O sr. Almeida, com toda a evidência, jamais leu uma história da educação. Então eis aqui algumas coisinhas que ele teria a obrigação de saber para poder opinar a respeito:
1. Ao longo de toda a História medieval, a Igreja não educou aristocracia nenhuma. Os nobres, os barões, consideravam que só a guerra era atividade à sua altura, o estudo sendo bom apenas para as mulheres, os futuros padres e alguns empregados subalternos.
2. Desde o começo da Idade Média até épocas bastante avançadas para dentro da modernidade, as escolas elementares fundadas pela Igreja funcionavam ou nas catedrais, ou nos templos paroquiais, ou nos monastérios. O sr. Almeida acredita realmente que os nobres, abandonando seus palácios, iam frequentá-las, submetendo-se ao vexame de nivelar-se aos padrecos e escreventes?
3. Quanto às universidades, elas não formavam os nobres e sim médicos, advogados, professores, funcionários: eram uma via de ascensão social para quem vinha de baixo. A aristocracia reinante só passou a se interessar por elas quando se tornaram centros de uma influência política independente. Começou então, entre os governos monárquicos e a Igreja, a disputa pelo domínio sobre a massa universitária. Como a Igreja levou a melhor, o que se seguiu foi um dos fenômenos mais característicos da modernidade: a criação de uma nova intelectualidade composta quase que inteiramente de nobres, alheia e não raro hostil às universidades. Os nomes de Descartes, Bacon, Montaigne e Newton representam-na exemplarmente, assim como a criação da Royal Society. A história real é exatamente inversa à história imaginária do sr. Almeida.
4. Em meados do século 18, decorridos nada menos do que dois séculos da Reforma protestante, a França católica ainda era o país mais próspero e culto da Europa, enquanto a Alemanha, berço de Lutero, jazia no atraso econômico e cultural mais abjeto, ao ponto de que o alemão não tinha sequer se consolidado como língua de alta cultura (os intelectuais escreviam em francês ou latim). Ainda em meados do século 19, foi em Paris que pela primeira vez um governante alemão, Otto von Bismarck, percebeu que era importante para cada nação ter uma classe média educada, modelo que ele então procurou implantar no seu país, apenas com signo religioso invertido, perseguindo os católicos e fomentando a educação protestante.
5. Porém, o mais bonito na entrevista foi o que o sr. Almeida disse dos jesuítas. Quem quer que tenha estudado um pouquinho a história deles sabe que seu principal esforço foi educar índios, que estavam no fundo do poço social.
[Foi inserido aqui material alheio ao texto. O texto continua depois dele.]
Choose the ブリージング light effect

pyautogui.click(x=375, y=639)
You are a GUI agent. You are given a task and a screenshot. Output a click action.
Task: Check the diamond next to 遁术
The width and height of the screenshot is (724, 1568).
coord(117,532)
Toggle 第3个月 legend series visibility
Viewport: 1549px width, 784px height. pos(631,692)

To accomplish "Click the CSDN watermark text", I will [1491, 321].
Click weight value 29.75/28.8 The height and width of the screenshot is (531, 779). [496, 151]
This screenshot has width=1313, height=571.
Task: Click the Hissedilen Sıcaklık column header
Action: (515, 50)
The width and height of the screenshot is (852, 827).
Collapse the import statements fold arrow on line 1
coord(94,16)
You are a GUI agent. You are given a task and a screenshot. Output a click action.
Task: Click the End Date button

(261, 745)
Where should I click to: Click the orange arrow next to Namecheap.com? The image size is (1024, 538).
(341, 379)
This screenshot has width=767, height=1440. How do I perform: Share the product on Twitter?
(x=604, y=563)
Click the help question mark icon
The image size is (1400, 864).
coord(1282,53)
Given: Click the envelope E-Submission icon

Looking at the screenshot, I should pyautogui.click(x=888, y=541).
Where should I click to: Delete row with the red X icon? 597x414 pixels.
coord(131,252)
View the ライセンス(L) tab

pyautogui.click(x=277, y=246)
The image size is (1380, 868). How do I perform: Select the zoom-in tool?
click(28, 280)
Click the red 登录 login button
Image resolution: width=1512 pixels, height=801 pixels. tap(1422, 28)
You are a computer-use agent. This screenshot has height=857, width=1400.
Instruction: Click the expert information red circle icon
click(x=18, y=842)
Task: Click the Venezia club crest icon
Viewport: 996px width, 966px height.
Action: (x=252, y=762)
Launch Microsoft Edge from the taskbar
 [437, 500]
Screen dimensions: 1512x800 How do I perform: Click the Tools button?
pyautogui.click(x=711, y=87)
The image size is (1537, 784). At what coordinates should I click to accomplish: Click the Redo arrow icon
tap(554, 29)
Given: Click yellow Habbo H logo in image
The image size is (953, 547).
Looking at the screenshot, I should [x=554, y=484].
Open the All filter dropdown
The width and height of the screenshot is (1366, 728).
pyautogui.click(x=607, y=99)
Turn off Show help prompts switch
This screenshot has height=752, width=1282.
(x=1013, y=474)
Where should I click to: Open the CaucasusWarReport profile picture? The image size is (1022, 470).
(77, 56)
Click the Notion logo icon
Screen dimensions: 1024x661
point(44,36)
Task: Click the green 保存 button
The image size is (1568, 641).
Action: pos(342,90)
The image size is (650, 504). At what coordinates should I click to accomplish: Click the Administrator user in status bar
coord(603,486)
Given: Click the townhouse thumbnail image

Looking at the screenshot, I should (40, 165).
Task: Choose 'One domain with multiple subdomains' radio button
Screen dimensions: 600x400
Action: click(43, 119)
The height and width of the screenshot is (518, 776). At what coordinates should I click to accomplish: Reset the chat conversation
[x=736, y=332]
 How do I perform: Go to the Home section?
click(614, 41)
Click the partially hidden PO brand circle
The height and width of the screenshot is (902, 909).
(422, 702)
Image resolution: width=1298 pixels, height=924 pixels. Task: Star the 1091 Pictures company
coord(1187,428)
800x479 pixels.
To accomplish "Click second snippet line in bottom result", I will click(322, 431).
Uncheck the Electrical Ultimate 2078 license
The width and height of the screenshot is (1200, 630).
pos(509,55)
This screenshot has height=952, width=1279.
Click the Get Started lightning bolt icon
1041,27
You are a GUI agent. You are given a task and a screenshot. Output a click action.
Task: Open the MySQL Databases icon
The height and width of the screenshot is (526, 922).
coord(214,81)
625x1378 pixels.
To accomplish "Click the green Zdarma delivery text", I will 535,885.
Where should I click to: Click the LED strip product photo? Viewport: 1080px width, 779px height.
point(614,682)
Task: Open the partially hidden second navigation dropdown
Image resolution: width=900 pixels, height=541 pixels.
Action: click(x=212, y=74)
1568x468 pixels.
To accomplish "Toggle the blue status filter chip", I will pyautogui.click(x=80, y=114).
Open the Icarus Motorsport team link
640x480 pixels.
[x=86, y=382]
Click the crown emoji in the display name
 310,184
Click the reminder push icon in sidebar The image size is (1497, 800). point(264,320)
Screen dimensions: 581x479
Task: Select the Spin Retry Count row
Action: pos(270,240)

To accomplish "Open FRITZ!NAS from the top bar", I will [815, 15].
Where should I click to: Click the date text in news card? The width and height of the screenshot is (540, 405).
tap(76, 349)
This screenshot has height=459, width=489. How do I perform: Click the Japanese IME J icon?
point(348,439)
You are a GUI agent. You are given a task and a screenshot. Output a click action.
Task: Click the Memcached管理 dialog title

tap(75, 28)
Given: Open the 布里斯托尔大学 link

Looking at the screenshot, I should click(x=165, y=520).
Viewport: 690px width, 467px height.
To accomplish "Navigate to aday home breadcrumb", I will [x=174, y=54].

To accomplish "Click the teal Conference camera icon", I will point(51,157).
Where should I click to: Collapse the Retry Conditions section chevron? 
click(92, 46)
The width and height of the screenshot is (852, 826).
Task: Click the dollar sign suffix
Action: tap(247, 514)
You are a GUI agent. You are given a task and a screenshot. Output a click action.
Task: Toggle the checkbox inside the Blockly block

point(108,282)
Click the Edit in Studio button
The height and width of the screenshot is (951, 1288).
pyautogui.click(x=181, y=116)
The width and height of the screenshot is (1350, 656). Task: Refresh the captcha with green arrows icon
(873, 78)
Nas Missões, os nativos brasileiros receberam educação muito superior àquela de que dispunha, nas capitais, uma classe alta notabilizada pela mais acachapante indolência intelectual e que, quando desejava educar seus filhos, os enviava à Europa e não aos jesuítas.
6. Desde a Independência até o advento da República, a Igreja esteve proibida de abrir escolas, de modo que a população urbana em expansão se viu cada vez mais privada de uma instrução comparável, pelo menos, àquela que os índios haviam recebido nas Missões. A incultura popular no Brasil não resultou da educação católica, mas do estrangulamento dela ao longo de quase um século.
O sr. Almeida jura que o problema do Brasil é a educação. É sim. A começar pela dele próprio. E pela dos consultores iluminados em geral.